→ Work to be completed: Could you copy the data below word for word, starting at the line that contains "Toggle SmallJank legend entry" and stopping after the line that contains "Action: pyautogui.click(x=328, y=241)"?

→ Data shown:
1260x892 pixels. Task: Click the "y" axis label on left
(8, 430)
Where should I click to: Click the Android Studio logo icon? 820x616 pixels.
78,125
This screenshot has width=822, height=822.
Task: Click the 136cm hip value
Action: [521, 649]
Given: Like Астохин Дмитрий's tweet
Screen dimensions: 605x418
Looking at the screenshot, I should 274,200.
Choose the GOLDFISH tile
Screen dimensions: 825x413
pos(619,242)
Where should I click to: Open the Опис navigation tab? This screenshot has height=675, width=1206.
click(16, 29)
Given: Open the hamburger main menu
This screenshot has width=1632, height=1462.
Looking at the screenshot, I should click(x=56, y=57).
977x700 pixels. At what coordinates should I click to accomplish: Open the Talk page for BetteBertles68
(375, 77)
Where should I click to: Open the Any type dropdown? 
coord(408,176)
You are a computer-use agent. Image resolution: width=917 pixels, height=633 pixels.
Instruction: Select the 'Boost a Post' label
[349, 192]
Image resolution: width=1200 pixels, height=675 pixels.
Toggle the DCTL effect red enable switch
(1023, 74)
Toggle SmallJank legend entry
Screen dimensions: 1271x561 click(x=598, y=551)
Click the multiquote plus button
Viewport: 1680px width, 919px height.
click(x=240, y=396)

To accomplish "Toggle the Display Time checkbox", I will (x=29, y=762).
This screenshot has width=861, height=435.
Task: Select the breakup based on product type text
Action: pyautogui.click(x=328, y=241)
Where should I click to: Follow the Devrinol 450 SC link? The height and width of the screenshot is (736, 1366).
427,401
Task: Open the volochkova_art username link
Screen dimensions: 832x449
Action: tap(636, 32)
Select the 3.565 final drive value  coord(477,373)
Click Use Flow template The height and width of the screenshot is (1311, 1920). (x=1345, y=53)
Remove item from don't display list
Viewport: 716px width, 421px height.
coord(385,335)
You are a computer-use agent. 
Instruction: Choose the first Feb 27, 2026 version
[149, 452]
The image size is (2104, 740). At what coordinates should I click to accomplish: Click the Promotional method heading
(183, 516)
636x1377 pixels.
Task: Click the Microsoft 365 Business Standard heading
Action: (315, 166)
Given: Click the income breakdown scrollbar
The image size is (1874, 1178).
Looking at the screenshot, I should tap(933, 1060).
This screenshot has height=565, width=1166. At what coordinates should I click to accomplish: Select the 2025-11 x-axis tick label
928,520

→ Expected answer:
Toggle SmallJank legend entry
Screen dimensions: 1271x561 click(x=598, y=551)
Click the multiquote plus button
Viewport: 1680px width, 919px height.
click(x=240, y=396)

To accomplish "Toggle the Display Time checkbox", I will (x=29, y=762).
This screenshot has width=861, height=435.
Task: Select the breakup based on product type text
Action: pyautogui.click(x=328, y=241)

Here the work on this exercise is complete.